## START EXTRACT

An Open Letter to Pickles
[Editor’s Note: I wrote this a while ago and submitted it to McSweeney’s Internet Tendency’s “Open Letters to People or Entities Who are Unlikely to Respond.” Unfortunately, the McSweeney’s people didn’t think it was funny enough to post. They’re probably right, but luckily the editorial process at NoahBrier.com is far less stringent. So, here’s my letter, if it’s not funny then tell me (and if it is funny, that’s nice to hear to).]
What have you become? You used to be so bright and crunchy; but
somewhere in the pickling process you changed, I barely recognize you.
As a cucumber you used to hang out with the healthy crowd. You sat
proudly atop salads, hanging out with your friends tomato and lettuce,
and blended so perfectly with yogurt in tzatziki.
Now you run seem to run with a different crowd. Whenever I’ve seen you
lately, you’re relishing your role as divider on the plate with a
greasy burger, helping to keep the juices from reaching the crisp
french fries. Sometimes you even bathe yourself in the mayo-drenched
cole slaw. Is this any way for a self respecting vegetable to act?

## END EXTRACT
## START DATA SHOWN

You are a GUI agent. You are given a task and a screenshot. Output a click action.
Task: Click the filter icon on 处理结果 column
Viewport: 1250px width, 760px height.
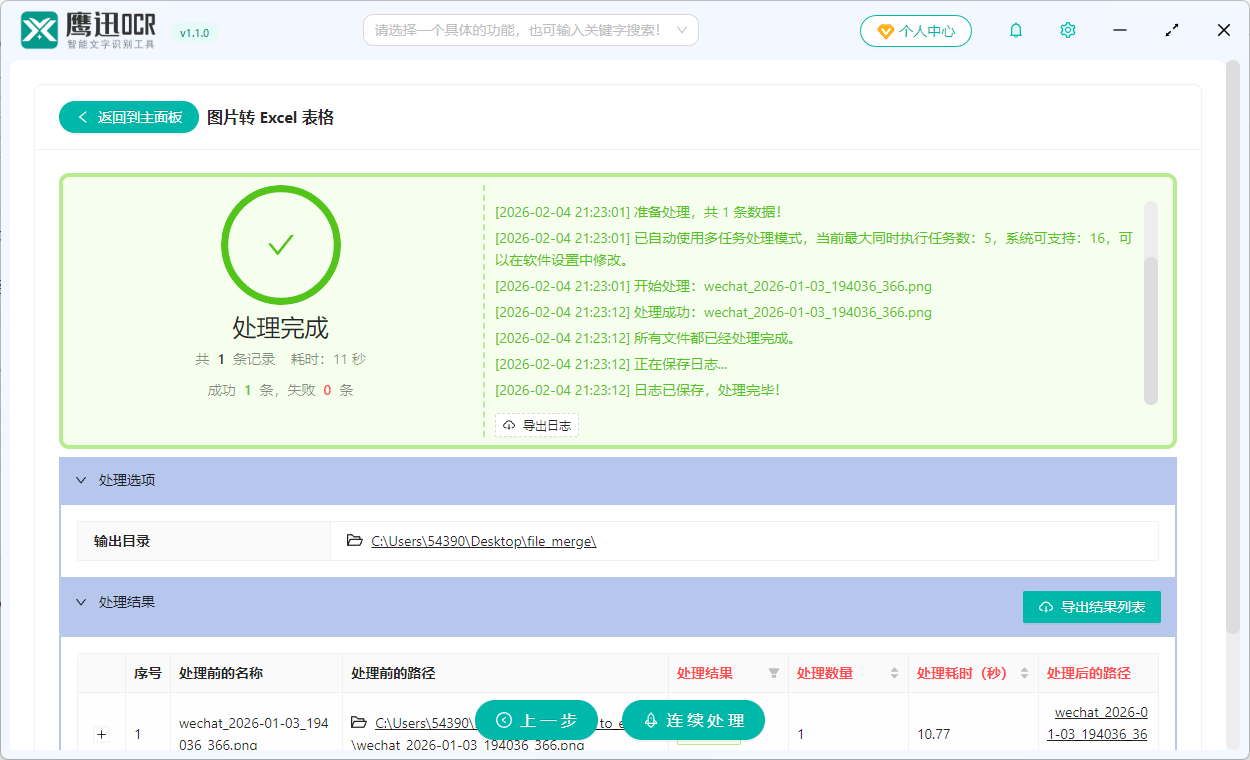775,673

## END DATA SHOWN

— YOUR OBJECTIVE —
Extend the open letter to pickles past its final line, keeping the same voice.

— RESPONSE —
While I must admit I appreciate the willingness to share that you seem
to bring out in people, don’t you ever worry that you’re polarizing the
country? I’ve been hard-pressed to find another subject upon which so
many people disagree. With you, there’s no grey area, it’s either love
or hate. Does this make you happy? Why are you doing this to yourself
and to others?
In the old days, you held a prominent place in the vegetable aisle,
huddled with your other green buddies. Now what have you become? You
swim around in a barrel of brine all day, just waiting for someone’s
dirty hand to fish you out. I refuse to believe that this is a happy
life for you.
While I know it’s too late to save you from a life of pickledom, I can
only hope that you’ll wise up and help keep all those young cucumbers
off the brine.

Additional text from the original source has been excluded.